What is expected: Report every line from the following entries that contains the string "tree".

Data entries
--------------------

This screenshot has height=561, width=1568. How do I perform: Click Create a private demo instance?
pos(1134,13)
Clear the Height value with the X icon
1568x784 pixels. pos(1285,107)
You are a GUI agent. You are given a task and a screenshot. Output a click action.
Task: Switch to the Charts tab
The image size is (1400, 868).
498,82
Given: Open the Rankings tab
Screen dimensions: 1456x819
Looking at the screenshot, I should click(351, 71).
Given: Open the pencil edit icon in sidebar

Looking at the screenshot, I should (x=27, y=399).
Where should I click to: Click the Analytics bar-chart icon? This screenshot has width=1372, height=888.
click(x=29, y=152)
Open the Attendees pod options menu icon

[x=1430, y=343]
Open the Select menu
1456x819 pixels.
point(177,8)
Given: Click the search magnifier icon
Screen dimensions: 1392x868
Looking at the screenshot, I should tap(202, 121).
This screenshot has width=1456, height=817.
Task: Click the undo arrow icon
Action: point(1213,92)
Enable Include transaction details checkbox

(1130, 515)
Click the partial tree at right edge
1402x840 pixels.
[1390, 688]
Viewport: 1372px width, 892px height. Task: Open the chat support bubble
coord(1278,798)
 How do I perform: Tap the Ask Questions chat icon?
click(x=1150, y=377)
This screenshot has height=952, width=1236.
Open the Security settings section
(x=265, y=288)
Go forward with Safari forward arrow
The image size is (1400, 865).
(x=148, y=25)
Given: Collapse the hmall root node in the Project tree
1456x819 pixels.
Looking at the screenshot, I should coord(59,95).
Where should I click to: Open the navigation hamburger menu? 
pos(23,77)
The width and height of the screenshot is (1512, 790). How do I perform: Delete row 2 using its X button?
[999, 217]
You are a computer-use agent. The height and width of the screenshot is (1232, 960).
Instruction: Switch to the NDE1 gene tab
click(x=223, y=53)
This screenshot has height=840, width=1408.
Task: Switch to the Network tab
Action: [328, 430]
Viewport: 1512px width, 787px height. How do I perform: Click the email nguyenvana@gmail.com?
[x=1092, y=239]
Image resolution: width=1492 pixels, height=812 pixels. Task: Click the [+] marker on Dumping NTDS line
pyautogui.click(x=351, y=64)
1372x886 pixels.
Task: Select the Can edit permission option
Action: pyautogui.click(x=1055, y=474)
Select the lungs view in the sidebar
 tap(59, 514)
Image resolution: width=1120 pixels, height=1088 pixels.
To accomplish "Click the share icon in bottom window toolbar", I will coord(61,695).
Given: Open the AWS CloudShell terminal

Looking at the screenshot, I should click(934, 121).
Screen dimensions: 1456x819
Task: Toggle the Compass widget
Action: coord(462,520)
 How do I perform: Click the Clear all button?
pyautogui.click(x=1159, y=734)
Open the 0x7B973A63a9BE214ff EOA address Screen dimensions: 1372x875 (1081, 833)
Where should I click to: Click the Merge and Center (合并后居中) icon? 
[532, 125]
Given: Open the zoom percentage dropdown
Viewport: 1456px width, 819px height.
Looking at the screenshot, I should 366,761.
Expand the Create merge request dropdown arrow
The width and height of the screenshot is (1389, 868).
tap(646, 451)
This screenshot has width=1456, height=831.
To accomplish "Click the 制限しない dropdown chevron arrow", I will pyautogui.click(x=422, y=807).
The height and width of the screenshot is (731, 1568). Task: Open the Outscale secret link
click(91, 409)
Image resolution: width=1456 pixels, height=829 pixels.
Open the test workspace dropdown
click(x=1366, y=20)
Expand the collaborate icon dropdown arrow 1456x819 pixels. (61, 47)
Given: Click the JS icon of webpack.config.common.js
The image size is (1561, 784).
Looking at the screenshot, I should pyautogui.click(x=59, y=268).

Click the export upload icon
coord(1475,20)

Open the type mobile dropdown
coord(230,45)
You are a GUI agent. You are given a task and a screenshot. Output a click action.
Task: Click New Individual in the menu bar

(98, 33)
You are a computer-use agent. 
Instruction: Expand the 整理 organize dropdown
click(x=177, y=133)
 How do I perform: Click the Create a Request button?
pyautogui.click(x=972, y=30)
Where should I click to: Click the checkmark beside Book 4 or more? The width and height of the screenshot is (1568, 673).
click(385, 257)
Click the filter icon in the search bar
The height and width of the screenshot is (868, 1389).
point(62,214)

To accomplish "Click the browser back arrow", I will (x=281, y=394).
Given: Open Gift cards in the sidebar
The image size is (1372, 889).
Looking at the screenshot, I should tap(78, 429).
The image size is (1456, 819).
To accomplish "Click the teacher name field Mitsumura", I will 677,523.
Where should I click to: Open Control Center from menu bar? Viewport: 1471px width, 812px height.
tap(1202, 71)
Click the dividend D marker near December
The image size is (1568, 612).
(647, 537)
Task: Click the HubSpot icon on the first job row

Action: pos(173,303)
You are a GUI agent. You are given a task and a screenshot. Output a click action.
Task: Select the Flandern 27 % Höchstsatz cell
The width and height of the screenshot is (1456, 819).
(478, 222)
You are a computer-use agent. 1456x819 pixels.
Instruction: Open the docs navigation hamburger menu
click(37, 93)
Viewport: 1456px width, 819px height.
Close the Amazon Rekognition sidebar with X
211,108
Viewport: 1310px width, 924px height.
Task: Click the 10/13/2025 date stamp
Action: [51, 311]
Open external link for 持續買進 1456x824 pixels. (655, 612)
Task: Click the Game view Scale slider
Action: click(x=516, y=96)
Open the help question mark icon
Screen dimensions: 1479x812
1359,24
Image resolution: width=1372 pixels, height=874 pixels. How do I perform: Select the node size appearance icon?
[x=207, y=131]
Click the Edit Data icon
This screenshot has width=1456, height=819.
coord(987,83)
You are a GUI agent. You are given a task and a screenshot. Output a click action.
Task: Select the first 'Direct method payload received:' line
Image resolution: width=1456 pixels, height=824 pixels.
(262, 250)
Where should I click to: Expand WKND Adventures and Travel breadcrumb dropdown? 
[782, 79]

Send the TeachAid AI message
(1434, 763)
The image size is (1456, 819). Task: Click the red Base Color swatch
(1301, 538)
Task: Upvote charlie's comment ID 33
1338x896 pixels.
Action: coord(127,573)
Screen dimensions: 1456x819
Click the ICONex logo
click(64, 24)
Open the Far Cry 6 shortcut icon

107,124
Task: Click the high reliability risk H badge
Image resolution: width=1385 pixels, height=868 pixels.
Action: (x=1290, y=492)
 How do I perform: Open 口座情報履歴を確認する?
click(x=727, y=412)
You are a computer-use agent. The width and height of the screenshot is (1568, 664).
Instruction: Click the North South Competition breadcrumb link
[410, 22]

--------------------

Expected answer:
Click the partial tree at right edge
Given: Collapse the hmall root node in the Project tree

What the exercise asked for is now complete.